Last modified: 2014-11-11 16:38:53 UTC

Wikimedia Bugzilla is closed!

Wikimedia migrated from Bugzilla to Phabricator. Bug reports are handled in Wikimedia Phabricator.
This static website is read-only and for historical purposes. It is not possible to log in and except for displaying bug reports and their history, links might be broken. See T71979, the corresponding Phabricator task for complete and up-to-date bug report information.

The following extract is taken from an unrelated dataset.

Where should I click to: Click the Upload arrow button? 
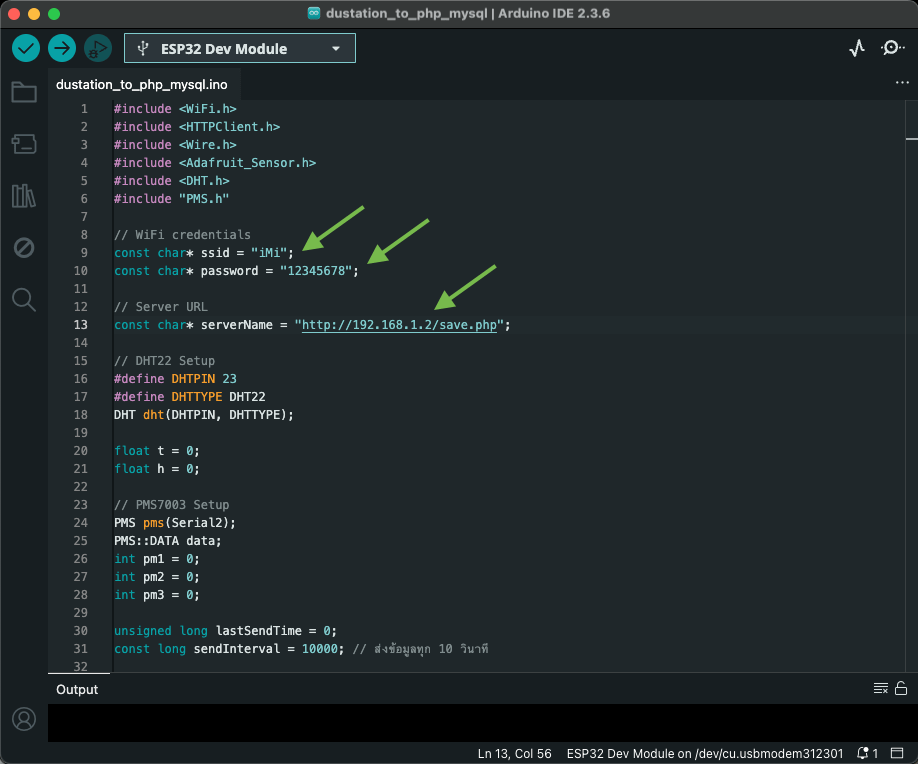pyautogui.click(x=62, y=48)
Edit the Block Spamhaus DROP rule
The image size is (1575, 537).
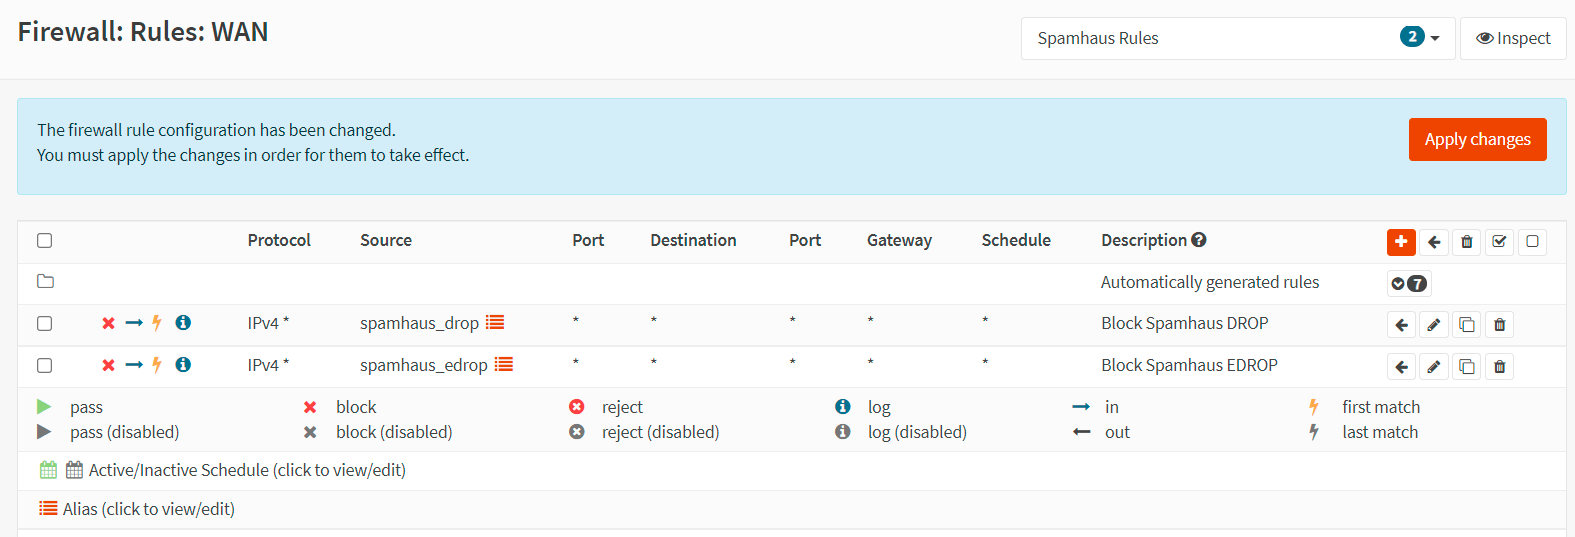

Bug 69979 - hhvm creates core file in /tmp/ filling mediawiki02 labs instance root partition


Summary:	hhvm creates core file in /tmp/ filling mediawiki02 labs instance root partition

Status:	NEW

Product:	Wikimedia Labs
Classification:	Unclassified
Component:	deployment-prep (beta) (Other open bugs)
Version:	unspecified
Hardware:	All All

Importance:	Normal normal
Target Milestone:	---
Assigned To:	Nobody - You can work on this!

URL:
Whiteboard:
Keywords:	hhvm

Depends on:
Blocks:	69601
	Show dependency tree / graph

Reported:	2014-08-25 15:05 UTC by Antoine "hashar" Musso (WMF)
Modified:	2014-11-11 16:38 UTC (History)
CC List:	14 users (show)

See Also:
Web browser:	---
Mobile Platform:	---
Assignee Huggle Beta Tester:	---

Attachments
Add an attachment (proposed patch, testcase, etc.)

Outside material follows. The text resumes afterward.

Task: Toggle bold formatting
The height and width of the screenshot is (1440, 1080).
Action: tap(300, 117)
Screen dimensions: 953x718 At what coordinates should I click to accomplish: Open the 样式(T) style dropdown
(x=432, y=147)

Description Antoine "hashar" Musso (WMF) 2014-08-25 15:05:34 UTC

On deployment-mediawiki02:/tmp

-rw------- 1 apache apache 625M Aug 22 22:37 hhvm.29585.core
-rw------- 1 apache apache 641M Aug 22 22:37 hhvm.3112.core
-rw------- 1 apache apache 2.1G Aug 22 21:45 hhvm.25555.core
-rw------- 1 apache apache 2.3G Aug 22 20:56 hhvm.3314.core


That causes / partition to be filled up completely causing a lot of various interesting side effects.

I have deleted them all.

Comment 1 Antoine "hashar" Musso (WMF) 2014-08-25 15:15:14 UTC

The instance has some local disk space allocated under /srv/ (via puppet class role::labs::lvm::srv ).  Would be a nice destination for core files which would be local to the instance and avoid filling the NFS shared disk space.

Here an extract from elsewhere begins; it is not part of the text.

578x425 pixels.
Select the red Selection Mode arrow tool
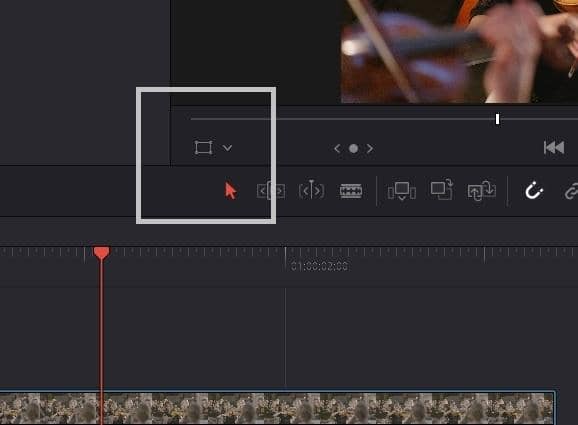coord(230,191)
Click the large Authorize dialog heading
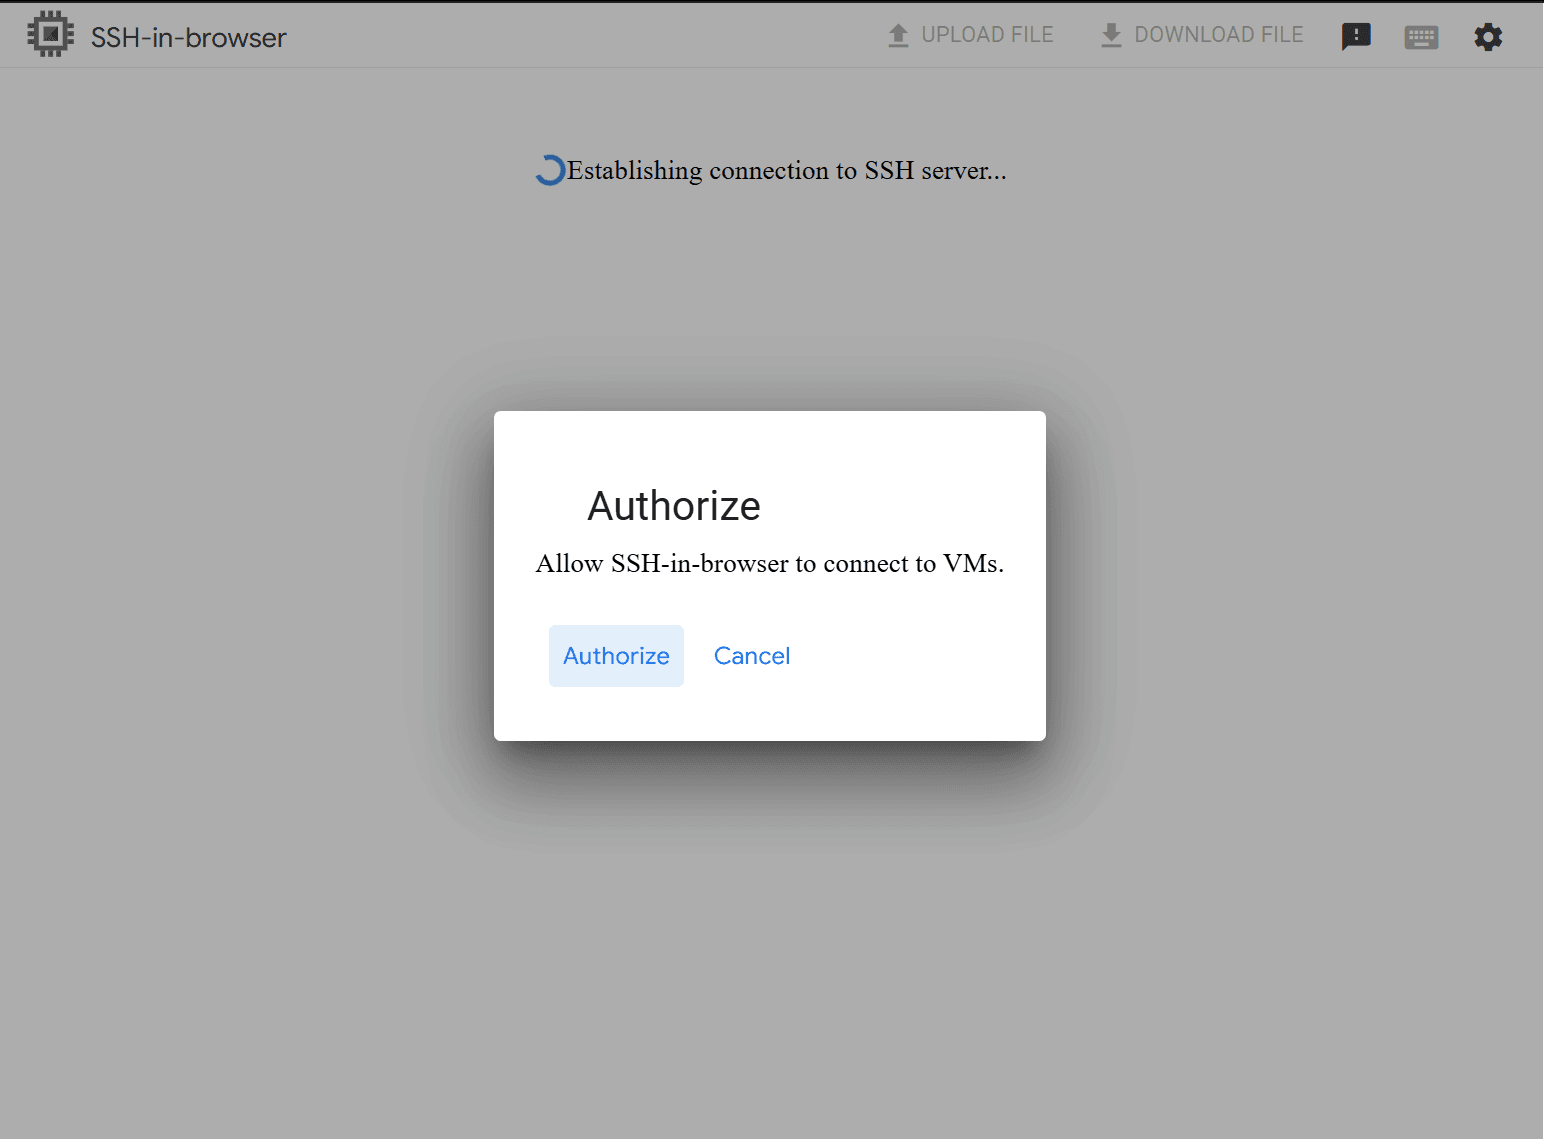This screenshot has width=1544, height=1139. coord(673,506)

Comment 2 Bryan Davis 2014-08-25 15:45:31 UTC

The latest production puppet code for setting up hhvm moves the cores to /var/log/hhvm. We need to get deployment-mediawiki02 running puppet again and then probably make /var/log/hhvm a symlink to /data/project/logs/hhvm to ensure that we have lots of space for cores. This is of course only useful if we have someone watching for hhvm crashes and doing something to triage the bugs that cause them.

Comment 3 Chris McMahon 2014-08-25 16:07:36 UTC

multiple HHVM cores per day seems like a real problem

Comment 4 Bryan Davis 2014-08-25 16:16:32 UTC

(In reply to Chris McMahon from comment #3)
> multiple HHVM cores per day seems like a real problem

Likely some new to us hhvm bug. Unfortunately we'll need to wait for it to happen again if the cores are gone now.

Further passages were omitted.